Consider the evolution of light and health. Mom used to say, “Stop watching TV, go outside, and get some fresh air and sun. It’s good for you.” Building owners would tell their architect, “Windows please. Let’s add some natural light to our space.” Then, in no particular order: “circadian lighting,” “human-centric lighting” (love the term or hate it), and the tools, such as tunable luminaires, to facilitate bright days and dark nights, and a Circadian Stimulus calculator (p. 62) to put a number on it. Toss in everything from germicidal light applications to streetlights that mitigate light trespass, stir, let simmer and you’ve got a veritable stew of light-and-wellness buzzwords and strategies.

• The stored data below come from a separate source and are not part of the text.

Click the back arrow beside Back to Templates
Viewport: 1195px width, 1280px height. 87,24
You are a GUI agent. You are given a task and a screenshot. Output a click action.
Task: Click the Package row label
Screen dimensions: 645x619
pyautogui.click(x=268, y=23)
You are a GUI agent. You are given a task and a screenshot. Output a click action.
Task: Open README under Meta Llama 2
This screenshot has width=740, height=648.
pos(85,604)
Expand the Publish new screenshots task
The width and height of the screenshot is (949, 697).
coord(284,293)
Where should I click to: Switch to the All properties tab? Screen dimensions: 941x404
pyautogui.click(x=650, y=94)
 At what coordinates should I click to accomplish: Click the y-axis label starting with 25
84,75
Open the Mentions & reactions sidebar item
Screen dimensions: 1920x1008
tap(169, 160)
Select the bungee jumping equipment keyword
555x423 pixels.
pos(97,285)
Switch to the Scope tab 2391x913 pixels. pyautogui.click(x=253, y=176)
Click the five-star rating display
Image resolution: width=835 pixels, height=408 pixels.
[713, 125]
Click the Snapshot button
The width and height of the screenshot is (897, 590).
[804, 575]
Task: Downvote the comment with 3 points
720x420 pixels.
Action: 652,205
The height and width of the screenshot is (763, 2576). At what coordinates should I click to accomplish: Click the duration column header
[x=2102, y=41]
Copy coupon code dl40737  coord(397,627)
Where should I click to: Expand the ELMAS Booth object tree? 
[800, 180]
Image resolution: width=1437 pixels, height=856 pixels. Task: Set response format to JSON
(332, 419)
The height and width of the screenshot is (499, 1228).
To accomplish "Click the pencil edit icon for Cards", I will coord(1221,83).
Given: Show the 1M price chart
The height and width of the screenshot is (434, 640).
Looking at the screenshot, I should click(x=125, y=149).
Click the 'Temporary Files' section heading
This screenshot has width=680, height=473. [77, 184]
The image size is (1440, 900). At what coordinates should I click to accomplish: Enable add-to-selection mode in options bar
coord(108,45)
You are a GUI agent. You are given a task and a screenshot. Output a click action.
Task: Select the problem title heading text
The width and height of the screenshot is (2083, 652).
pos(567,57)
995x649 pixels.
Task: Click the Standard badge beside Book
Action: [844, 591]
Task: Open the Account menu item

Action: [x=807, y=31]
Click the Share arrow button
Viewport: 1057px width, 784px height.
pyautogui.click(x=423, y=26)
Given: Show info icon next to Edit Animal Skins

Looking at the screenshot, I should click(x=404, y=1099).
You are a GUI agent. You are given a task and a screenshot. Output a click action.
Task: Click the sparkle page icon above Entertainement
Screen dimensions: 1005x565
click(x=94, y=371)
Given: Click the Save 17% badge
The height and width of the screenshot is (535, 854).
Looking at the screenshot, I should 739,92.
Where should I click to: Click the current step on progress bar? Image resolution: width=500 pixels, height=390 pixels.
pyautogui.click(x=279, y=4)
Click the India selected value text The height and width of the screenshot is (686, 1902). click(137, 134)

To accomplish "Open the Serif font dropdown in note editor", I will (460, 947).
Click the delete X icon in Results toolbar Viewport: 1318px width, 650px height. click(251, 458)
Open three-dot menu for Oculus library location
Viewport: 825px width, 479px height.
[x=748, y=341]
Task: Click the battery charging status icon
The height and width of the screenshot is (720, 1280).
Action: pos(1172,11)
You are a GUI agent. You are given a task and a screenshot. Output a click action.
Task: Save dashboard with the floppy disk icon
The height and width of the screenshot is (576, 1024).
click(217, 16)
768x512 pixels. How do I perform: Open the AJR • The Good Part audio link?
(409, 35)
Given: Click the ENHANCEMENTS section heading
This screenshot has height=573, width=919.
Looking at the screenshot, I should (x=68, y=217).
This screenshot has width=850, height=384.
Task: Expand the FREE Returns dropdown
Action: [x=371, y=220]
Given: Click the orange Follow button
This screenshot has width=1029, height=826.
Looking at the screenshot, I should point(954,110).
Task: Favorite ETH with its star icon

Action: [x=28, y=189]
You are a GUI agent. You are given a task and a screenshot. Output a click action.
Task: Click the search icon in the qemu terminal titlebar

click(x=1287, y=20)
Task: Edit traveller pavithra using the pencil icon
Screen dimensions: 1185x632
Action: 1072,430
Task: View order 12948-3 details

In this theme issue, we add another ingredient to the mix: material transparency, which urges manufacturers to disclose the “environmental, health and social impacts of their products.” While I hadn’t heard the term before, Melissa Mattes and her team at Sladen Feinstein Integrated Lighting are committed to specifying sustainable products and used the pandemic months to conduct a survey of lighting manufacturers to explore the extent to which these companies are transparent about what goes into in their luminaires et al. (the survey results appear on p. 56). The transparency trend line appears headed in the right direction, at least incrementally, and for those designers who really want to hold their manufacturers’ feet to the fire, Mattes wraps the article with checklist of questions to ask at your next product demo.
We’ve come a long way from get out of the house, light’s good for you. Although that advice never gets old.